§ **Descrição do exercício**: Segundo o trecho sobre o autismo de Sam, em que ele mantém um hiperfoco?

§ **Trecho para leitura**:
----------------

Depois disso, o jovem entende a situação, afirma sentir empatia e planeja se redimir.

Hiperfoco na Antártida

O interesse isolado e quase obsessivo por determinados assuntos é uma característica frequente no espectro autista.

No caso de Sam, ele mantém um hiperfoco na Antártida e pelos pinguins, o que é retratado pela imensa quantidade de vezes que ele fala sobre o assunto, sem se importar ou perceber o incômodo de outras pessoas.

O psiquiatra Leonardo Maranhão explica que a pessoa com autismo sempre tenta aplicar esses hiperfocos na realidade, com o objetivo de se relacionar de maneira mais amena com a sociedade. “Por exemplo, o protagonista consegue entender como são os relacionamentos humanos comparando-os com os animais da Antártida”, ressalta.

Listas são tentativas de organizar o mundo

Durante a série sobre autismo, Sam faz listas acerca de quase tudo. Para se ter uma ideia, ele chegou a fazer lista de prós e contras de uma “candidata” a ser sua namorada.

Pode parecer insensível, mas essa é a maneira de uma pessoa do espectro organizar o mundo. “A mente do autista funciona muito rápido, o que desorganiza os pensamentos e impede uma comunicação objetiva. Então, ele tenta entender e organizar os fatos a partir do mundo exterior”, afirma o psiquiatra Leonardo Maranhão.

----------------

§ **Dados registrados**:
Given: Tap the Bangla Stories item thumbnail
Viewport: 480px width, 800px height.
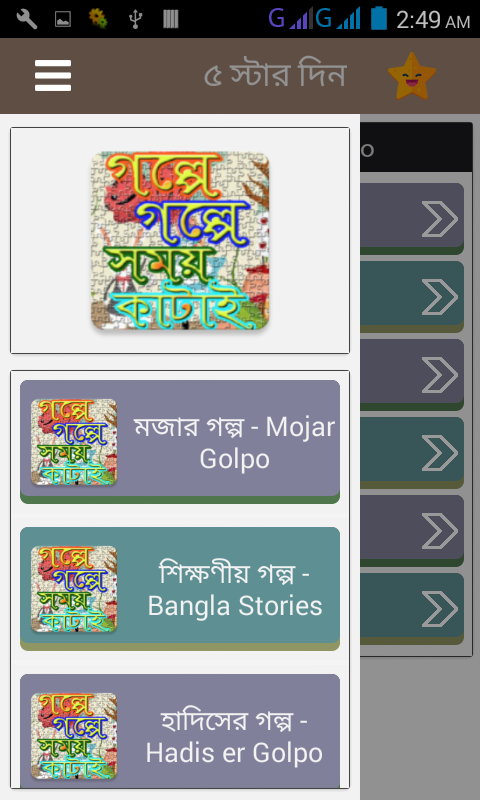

----------------

§ **Resultado da tarefa**: Na Antártida e nos pinguins.